Should doctors get a pay cut? House members wrangle over Medicare payments for 2024
Lawmakers took the first step last week to address longstanding issues with how much Medicare should pay doctors, as the Centers for Medicare & Medicaid Services proposed a 3.3% cut to Medicare payments for 2024.
The Centers for Medicare & Medicaid Services wants to hold the line on expenses, while physicians want to be fairly compensated for their services. Resolving the conflict will not be easy, as a congressional hearing last week demonstrated.
A House Energy and Commerce subcommittee held last week discussed 23 bills or drafts that address how Medicare pays providers. Some draft bills focused on changing the payment formula CMS uses to calculate physician payments. CMS proposed a 3.3% cut to Medicare payments for 2024, the latest in a series of cuts due partly to budget neutrality rules.

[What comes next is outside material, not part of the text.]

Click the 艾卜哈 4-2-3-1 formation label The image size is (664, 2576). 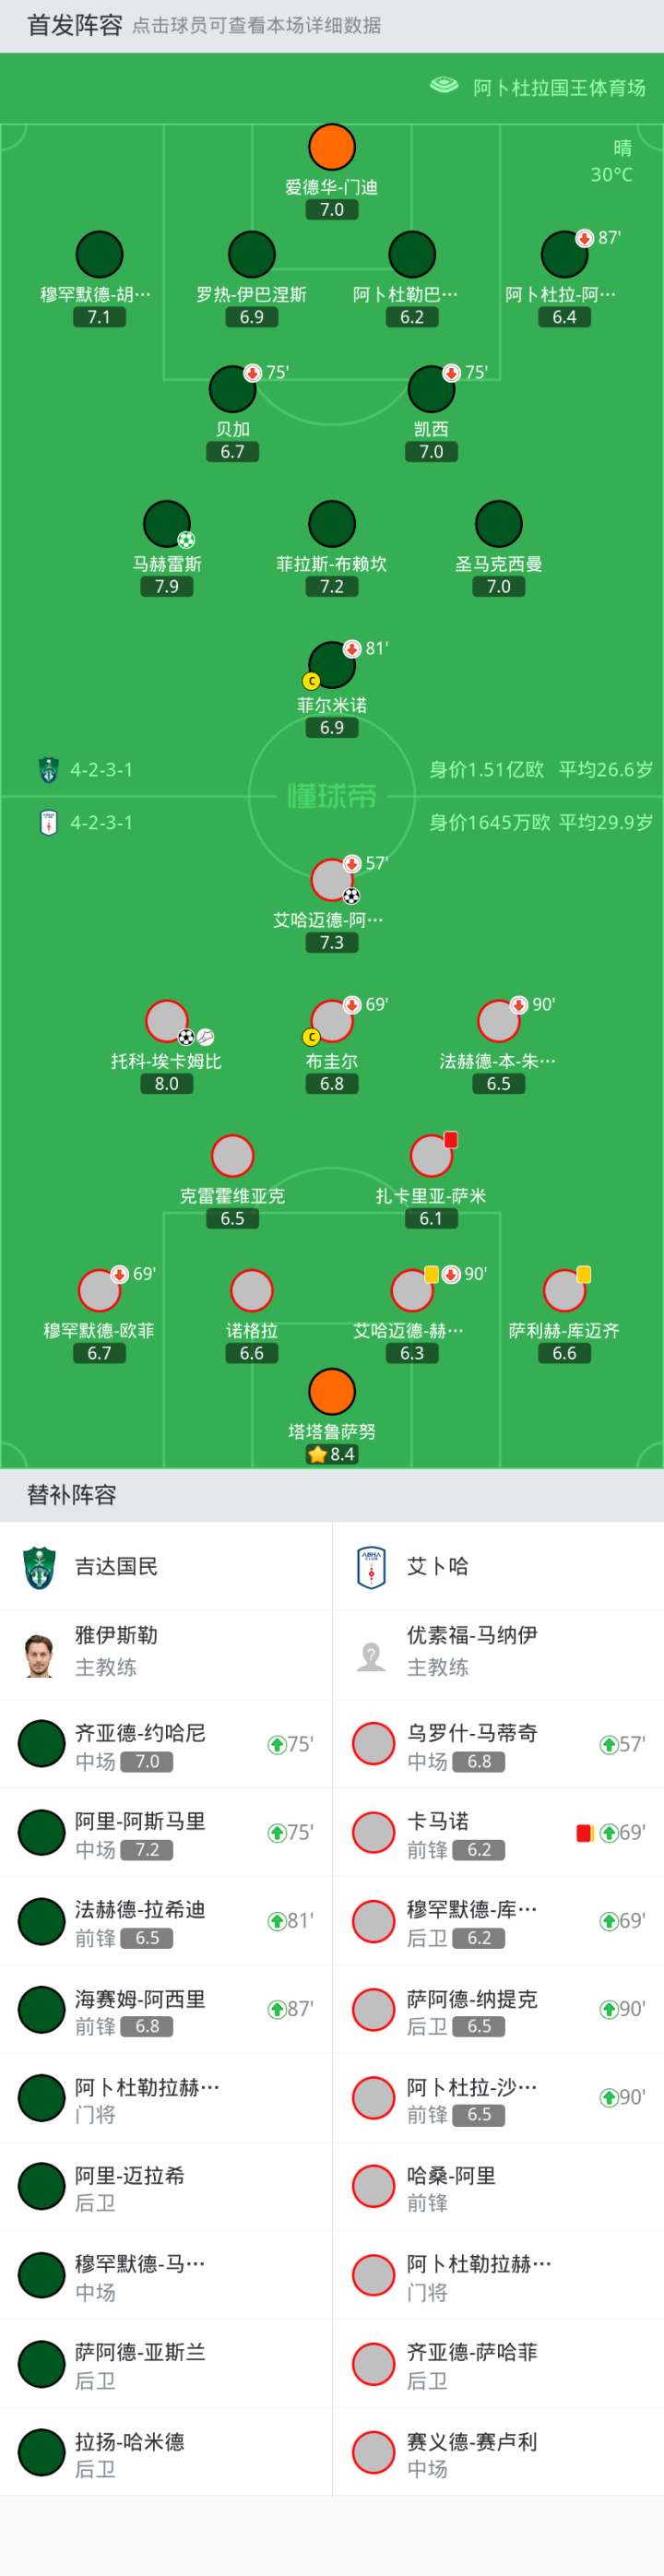click(101, 823)
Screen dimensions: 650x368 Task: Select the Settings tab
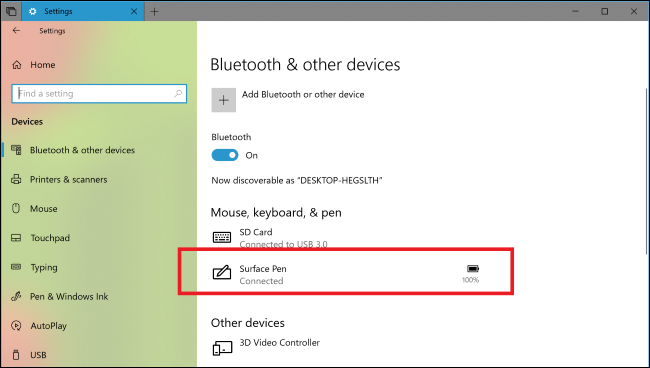point(83,11)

Medicare payments to doctors have effectively been cut by 26% when adjusted for inflation since 2001, according to the American Medical Association. It also noted that reduced payments could lead to less access to care for Medicare recipients. If Congress doesn’t act by the end of this year, Medicare will cut payments to doctors in certain rural areas and to laboratories that run tests used in caring for patients. Multiple subcommittee members also discussed whether Medicare payments should be indexed to inflation.
Other legislation sought to rein in the use of prior authorization by Medicare Advantage plans, a cost-containment tool that requires doctors to get insurer approval before prescribing a drug or performing a service.
However, recent chaos in the House in choosing a new speaker and friction between the two parties makes a wholesale reform effort appear unlikely this year, according to Politico. Democrats on the panel were upset that some legislation wasn’t included in the bills highlighted at the hearing.
“My Republican colleagues shared a vast majority of the discussion drafts we will be discussing less than a week before the hearing was noticed,” said Rep. Frank Pallone, D-N.J. “Republicans didn’t include the Helping Low-Income Seniors Afford Care Act, which seeks to extend funding for outreach to low-income older Americans.”
Rep. Anna Eshoo, D-Calif., was upset that nearly half of the bills are “either in discussion draft form or only formally introduced a week ago.”
Related: ‘Unsustainable’: Doctors weigh in on CMS’ 2024 physician pay cut proposal
Republicans argued that the Biden administration is part of the problem, because rising inflation has exacerbated costs for practices. Committee Chair Cathy McMorris Rodgers, R-Wash., added that there were no hearings for the past four years on the issue.
The American Hospital Association submitted a statement to the committee in support of legislation that would streamline prior authorization and certain alternative payment model requirements in the Medicare Advantage program; update payment and ease reporting for Medicare clinical diagnostic laboratory services; streamline Medicare quality reporting; and prevent Medicare from publicizing a telehealth provider’s home address. However, the AHA strongly opposed any legislation that would ease growth restrictions on physician-owned hospitals.